Set down the records again, keeping each line exactly as it is.

Start of Supplied entries

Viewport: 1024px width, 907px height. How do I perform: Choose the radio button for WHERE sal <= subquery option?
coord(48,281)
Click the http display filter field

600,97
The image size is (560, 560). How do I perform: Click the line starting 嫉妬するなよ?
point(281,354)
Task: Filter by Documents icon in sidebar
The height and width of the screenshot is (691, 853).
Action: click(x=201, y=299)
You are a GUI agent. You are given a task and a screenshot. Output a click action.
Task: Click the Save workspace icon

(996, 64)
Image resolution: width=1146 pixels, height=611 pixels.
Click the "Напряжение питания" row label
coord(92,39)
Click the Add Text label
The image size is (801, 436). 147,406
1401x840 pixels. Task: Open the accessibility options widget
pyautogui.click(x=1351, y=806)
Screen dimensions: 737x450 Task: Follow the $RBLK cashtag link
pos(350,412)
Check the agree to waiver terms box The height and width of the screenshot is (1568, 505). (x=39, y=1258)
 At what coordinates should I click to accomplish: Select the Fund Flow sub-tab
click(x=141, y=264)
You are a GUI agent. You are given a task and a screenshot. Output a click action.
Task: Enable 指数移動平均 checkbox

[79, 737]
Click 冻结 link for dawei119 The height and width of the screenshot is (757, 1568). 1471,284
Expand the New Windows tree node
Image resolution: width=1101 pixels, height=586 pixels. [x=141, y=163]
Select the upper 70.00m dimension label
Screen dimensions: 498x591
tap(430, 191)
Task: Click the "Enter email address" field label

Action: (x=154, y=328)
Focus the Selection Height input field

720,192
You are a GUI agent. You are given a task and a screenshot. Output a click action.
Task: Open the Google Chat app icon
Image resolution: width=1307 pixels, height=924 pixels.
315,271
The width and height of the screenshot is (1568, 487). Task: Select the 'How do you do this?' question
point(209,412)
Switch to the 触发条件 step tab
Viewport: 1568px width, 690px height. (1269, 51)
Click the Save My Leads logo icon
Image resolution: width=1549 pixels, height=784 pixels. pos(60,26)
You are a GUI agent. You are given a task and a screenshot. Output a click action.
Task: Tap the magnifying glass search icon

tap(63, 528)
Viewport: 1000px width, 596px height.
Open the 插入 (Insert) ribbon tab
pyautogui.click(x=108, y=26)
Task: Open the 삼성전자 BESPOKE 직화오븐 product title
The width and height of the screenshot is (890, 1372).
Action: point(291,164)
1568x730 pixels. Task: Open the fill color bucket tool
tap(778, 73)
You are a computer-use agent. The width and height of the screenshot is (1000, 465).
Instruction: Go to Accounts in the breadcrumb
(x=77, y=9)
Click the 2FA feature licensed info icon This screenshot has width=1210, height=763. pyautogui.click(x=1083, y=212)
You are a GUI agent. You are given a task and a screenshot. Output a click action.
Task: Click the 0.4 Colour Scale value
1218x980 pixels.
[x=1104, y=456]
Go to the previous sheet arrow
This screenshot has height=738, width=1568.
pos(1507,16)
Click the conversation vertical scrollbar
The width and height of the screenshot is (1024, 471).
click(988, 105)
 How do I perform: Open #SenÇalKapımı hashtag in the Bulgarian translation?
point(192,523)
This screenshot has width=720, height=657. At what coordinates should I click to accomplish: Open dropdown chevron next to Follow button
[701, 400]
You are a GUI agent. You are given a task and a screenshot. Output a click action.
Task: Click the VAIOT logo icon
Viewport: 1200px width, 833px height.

End of Supplied entries

* _Reply to the task_
Viewport: 1024px width, 907px height. How do I perform: Choose the radio button for WHERE sal <= subquery option?
coord(48,281)
Click the http display filter field

600,97
The image size is (560, 560). How do I perform: Click the line starting 嫉妬するなよ?
point(281,354)
Task: Filter by Documents icon in sidebar
The height and width of the screenshot is (691, 853).
Action: click(x=201, y=299)
You are a GUI agent. You are given a task and a screenshot. Output a click action.
Task: Click the Save workspace icon

(996, 64)
Image resolution: width=1146 pixels, height=611 pixels.
Click the "Напряжение питания" row label
coord(92,39)
Click the Add Text label
The image size is (801, 436). 147,406
1401x840 pixels. Task: Open the accessibility options widget
pyautogui.click(x=1351, y=806)
Screen dimensions: 737x450 Task: Follow the $RBLK cashtag link
pos(350,412)
Check the agree to waiver terms box The height and width of the screenshot is (1568, 505). (x=39, y=1258)
 At what coordinates should I click to accomplish: Select the Fund Flow sub-tab
click(x=141, y=264)
You are a GUI agent. You are given a task and a screenshot. Output a click action.
Task: Enable 指数移動平均 checkbox

[79, 737]
Click 冻结 link for dawei119 The height and width of the screenshot is (757, 1568). 1471,284
Expand the New Windows tree node
Image resolution: width=1101 pixels, height=586 pixels. [x=141, y=163]
Select the upper 70.00m dimension label
Screen dimensions: 498x591
tap(430, 191)
Task: Click the "Enter email address" field label

Action: (x=154, y=328)
Focus the Selection Height input field

720,192
You are a GUI agent. You are given a task and a screenshot. Output a click action.
Task: Open the Google Chat app icon
Image resolution: width=1307 pixels, height=924 pixels.
315,271
The width and height of the screenshot is (1568, 487). Task: Select the 'How do you do this?' question
point(209,412)
Switch to the 触发条件 step tab
Viewport: 1568px width, 690px height. (1269, 51)
Click the Save My Leads logo icon
Image resolution: width=1549 pixels, height=784 pixels. pos(60,26)
You are a GUI agent. You are given a task and a screenshot. Output a click action.
Task: Tap the magnifying glass search icon

tap(63, 528)
Viewport: 1000px width, 596px height.
Open the 插入 (Insert) ribbon tab
pyautogui.click(x=108, y=26)
Task: Open the 삼성전자 BESPOKE 직화오븐 product title
The width and height of the screenshot is (890, 1372).
Action: point(291,164)
1568x730 pixels. Task: Open the fill color bucket tool
tap(778, 73)
You are a computer-use agent. The width and height of the screenshot is (1000, 465).
Instruction: Go to Accounts in the breadcrumb
(x=77, y=9)
Click the 2FA feature licensed info icon This screenshot has width=1210, height=763. pyautogui.click(x=1083, y=212)
You are a GUI agent. You are given a task and a screenshot. Output a click action.
Task: Click the 0.4 Colour Scale value
1218x980 pixels.
[x=1104, y=456]
Go to the previous sheet arrow
This screenshot has height=738, width=1568.
pos(1507,16)
Click the conversation vertical scrollbar
The width and height of the screenshot is (1024, 471).
click(988, 105)
 How do I perform: Open #SenÇalKapımı hashtag in the Bulgarian translation?
point(192,523)
This screenshot has width=720, height=657. At what coordinates should I click to accomplish: Open dropdown chevron next to Follow button
[701, 400]
You are a GUI agent. You are given a task and a screenshot. Output a click action.
Task: Click the VAIOT logo icon
Viewport: 1200px width, 833px height.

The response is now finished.